Samurai percaya bahwa kesopanan harus ditunjukkan dengan rasa menghormati perasaan orang lain. Namun itu akan menjadi sebuah prinsip yang buruk jika hal itu dilakukan karena takut melanggar aturan yang dianggap benar oleh orang banyak.
Makoto — Ketulusan
Ketika samurai mengatakan bahwa ia akan melakukan sebuah tindakan, hal itu pasti akan dilakukan. Tidak ada yang dapat menghentikannya untuk melakukan apa yang sudah dikatakannya. Dia tidak harus mengucapkan kata-katanya, tidak juga harus berjanji. Karena bagi samurai, berbicara dan melakukan adalah tindakan yang sama.
Ketulusan harus diterapkan dalam segala hal yang dilakukan oleh samurai, yang tanpanya akan menjadi sebuah prinsip yang disebut dengan Kyorei — Kekosongan.
Meiyo — Kehormatan
Rasa kehormatan; sebuah kesadaran yang jelas mengenai martabat dan nilai pribadi menjadi ciri khas dari seorang samurai. Ia lahir dan dibesarkan untuk menghargai tugas dan hak istimewa yang dimilikinya sebagai seorang samuari. Rasa takut akan aib menggantung bagai sebuah pedang di atas kepala setiap samurai.
Rasa hormat seorang samurai dapat dilihat jelas dari ritual bunuh dirinya. Bagi samurai tidak ada namanya menyerah dalam pertarungan. Jika samurai tertangkap, Ia akan melakukan seppuku, memilih untuk merobek perutnya dan mengeluarkan isi perutnya sendiri dibanding jatuh ke tangan musuh. Bagi samurai, kehormatan jauh lebih bernilai dibanding diri mereka sendiri.
Chūgi — Loyalitas
Seseorang yang bertanggung jawab atas segala sesuatu yang telah dilakukannya, dikatakannya, dan segala konsekuensi yang diakibatkan oleh hal tersebut. Samurai sangatlah setia kepada semua orang yang ia pedulikan. Kepada setiap orang yang menjadi tanggung jawabnya, dia tetap ada untuknya.
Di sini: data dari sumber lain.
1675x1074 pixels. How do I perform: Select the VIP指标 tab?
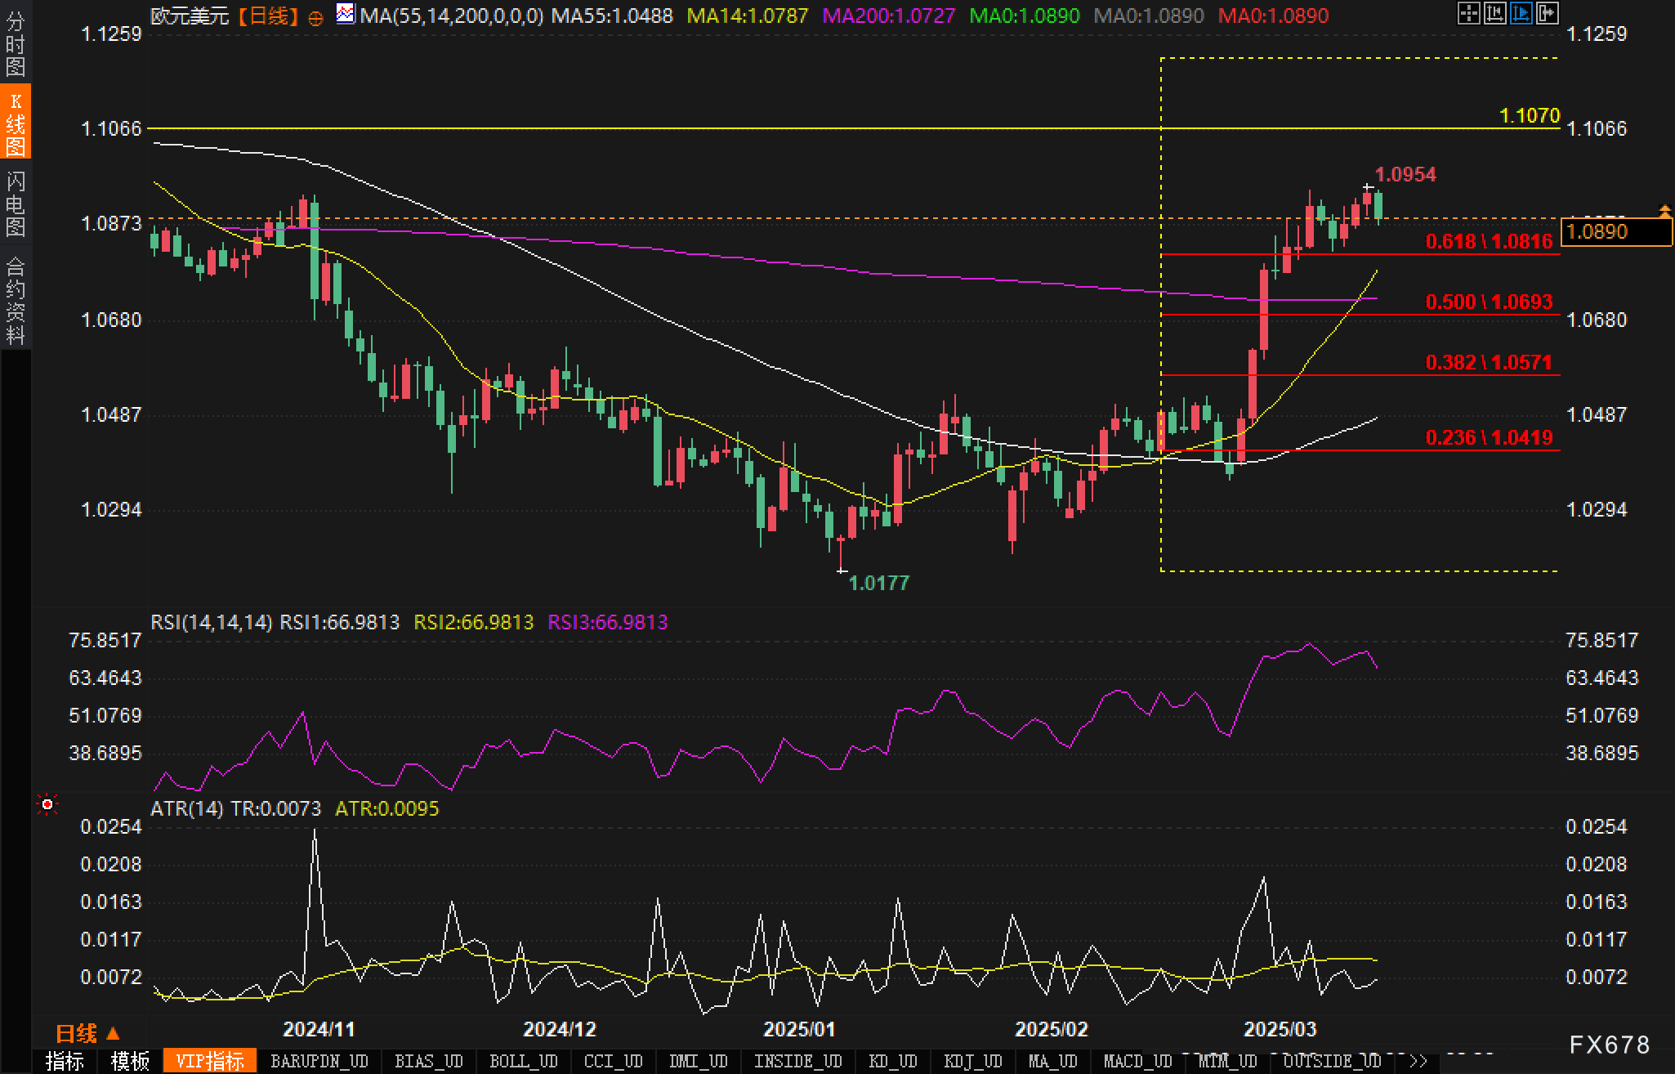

Loyalitas yang dimiliki oleh samuraii sama dengan insting loyalitas yang dimiliki oleh hewan — bahkan ketika dihadapkan dengan situasi dan bahaya yang ekstrim sekalipun, ia tek pernah meninggalkannya.
Prinsip Samurai dan Masa Sekarang
Mengikuti prinsip seorang samuari bukanlah merupakan tugas yang kasar, hanya karena setiap prinsip dibawa ke nuansa yang ekstrim. Bagaimanapun, cara hidup seorang samurai tidak hanya mengajarkan kita untuk hidup di masa yang ekstrim, tetapi juga untuk benar-bernar merasa hidup.
Tidak ada yang lebih penting dalam hidup selain apa yang kita lakukan sekarang ini. Seluruh hidup seseorang tak lebih dari sebuah momen yang bertumpukkan, berulang kali. Setelah tercerahkan akan hal ini, pejuang tidak perlu merasa khawatir lagi, karena dia menyadari bahwa ia hanya harus hidup di masa sekarang dengan sebaik-baiknya. - Yamamoto Tsunetomo
Hal ini sejalan dengan doktrin ontologis presentisme, di mana masa lalu dan masa depan hanyalah kompilasi dari masa kini. Bagaimanapun, hidup adalah sekarang. Tidak akan ada masa dimana hidup kita bukanlah sekarang, dan tidak akan pernah ada. Yang ada hanyalah sekarang, masa depan hanyalah masa sekarang lainnya untuk dijalani ketika saatnya tiba. Jadi hidup seperti sekarang adalah semua yang kita miliki, karena memang benar seperti itu.